I call this machine semi-automatic, because it has a fully synchronized feed mechanism to do the layering. However, it just has a manual counter, and I start it, stop it, and control the speed with my hand on the motor controller knob. Most of my coils I wind at about 1500 rpm.
Yes, this machine can be a little confusing in a picture. Here, it's running at speed. Those are toothed timing belts and sprockets. The whole assembly of the large aluminum plate moves side to side, carrying the black feed pulley which feeds the wire onto the coil bobbin. The aluminum plate is supported at three points by black Delrin blocks, all of which are riding on spinning shafts as they slide side to side. The block at the right is the second point, and the third is fastened to the back of the plate at the top, riding on the main shaft.
The third shaft down is the feed shaft, which is driven at a 1:16 ratio from the main shaft. Those are left hand threads on one end and right hand threads on the other, cut at 20tpi. The aluminum bar under the feed shaft is a rocker, pivoting in the center, with Delrin blocks on the ends that have partial matching threads cut in them. Engaging either one of the Delrin blocks causes the mechanism to feed accurately in relation to the main spindle's rotation. Clicking the rocker the other way causes the feed to reverse directions in a fraction of a second. A solenoid moves the rocker against spring tension. A pair of limit switches at the bottom sets the limits of feed travel, by contacting the two adjustable screws.
The black cylindrical part is just machined out of black Delrin; there's no additional bearing inside. It's multi-purpose. The feed shaft spins inside it, while it also serves as the sliding bearing for the whole aluminum plate assembly to move side to side. And, a slot on the bottom of it retains and guides the rocker bar.
The second shaft down is clamped to the aluminum plate, and it has the Delrin pulley on the end which is the actual guide for the wire. The pulley spins freely and is cut with a very narrow V-groove that the wire rides in. Running the wire around the pulley and up onto the bobbin like that seemed like the best way to feed the wire through all kinds of angles without dragging or jamming. As you can see, the bar that the pulley is on can be adjusted vertically and horizontally to handle a wide range of pickup sizes.

_EXERCISE TASK_. Please continue the description of the coil-winding machine above, picking up after its last sentence.

_DATASET CONTENT_.
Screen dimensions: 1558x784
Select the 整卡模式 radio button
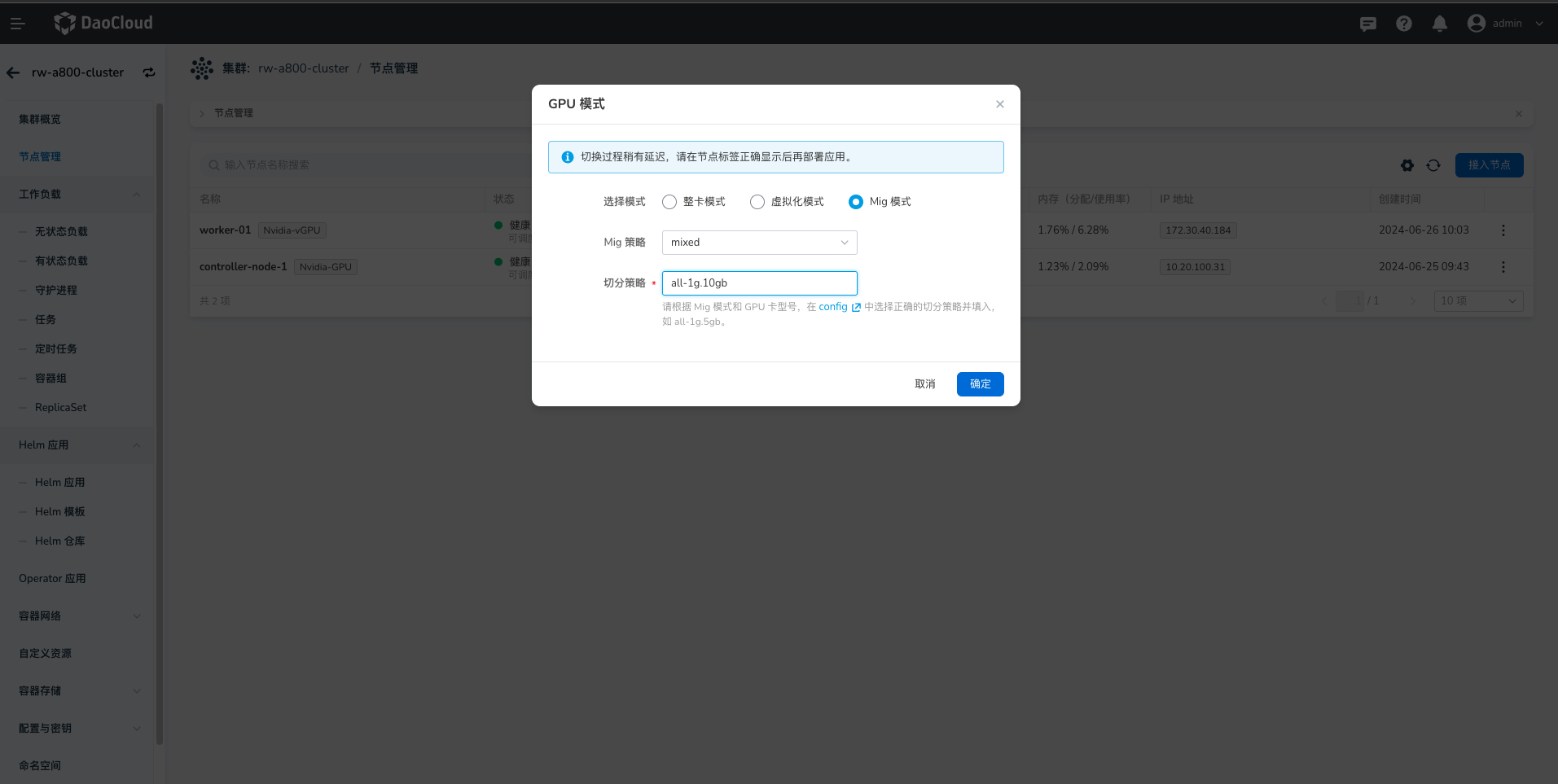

_WRITTEN ANSWER_.
The end of the main (top) shaft has a steel flange with two dowel pins and a tapped hole in the center. It's made so I can easily swap the aluminum disks, which are made up to fit each of the size coils that I make up. In the photo, I'm winding one of the round P-pickup coils, which is set up on a single 2 1/2" disk. For oval coils, the bobbin is clamped between two disks. The "footprint" of the bobbin is machined into the surface of each disk to the depth of the flange, so the wire can't catch on the edges of the flanges. The largest set of disks I've made up so far are 6" diameter, for some special single-coil 7-string bass pickups.
I machined up all of the shafts and parts to my own design. The pulley size that I needed on the main shaft for the toothed belt drive was small enough that I just machined it right into the shaft, with a small slotting cutter and a spin-index fixture. Those are standard 1/3" pitch XL belts. The plastic pulleys are right out of McMaster's.
The machine is running at around 1500 rpm in the picture. At that speed, the wire is whipping around quite a bit coming off the spool. My wire guide/tensioner assembly is about 6" from the face of the spool to keep the whipping from getting out of control. At speed, you can barely see the wire. It's just a photographic fluke that it appears between the pulley and the bobbin here. There usually isn't much whipping right there, but there is a slower side-to side walking of the wire as it layers up, even though the feed rate is mechanically correct.
The motor is a Bodine 1/8 HP DC unit with a Bodine controller. I picked them up on ebay for $50. They're smooth and reliable with a fine speed adjustment.
Yes, I have a fairly complete machine shop in addition to my woodworking shop. My hobby is collecting and restoring antique metalworking machinery. I am indeed a mechanical wacko.
Here's a picture of the coil winder that I designed and built about two years ago. I use it to make all of the pickups in my Scroll Basses. The coils are all custom sizes and geometry of my own design.
I call this machine semi-automatic, because it has a fully synchronized feed mechanism to do the layering. However, it just has a manual counter, and I start it, stop it, and control the speed with my hand on the motor controller knob. Most of my coils I wind at about 1500 rpm.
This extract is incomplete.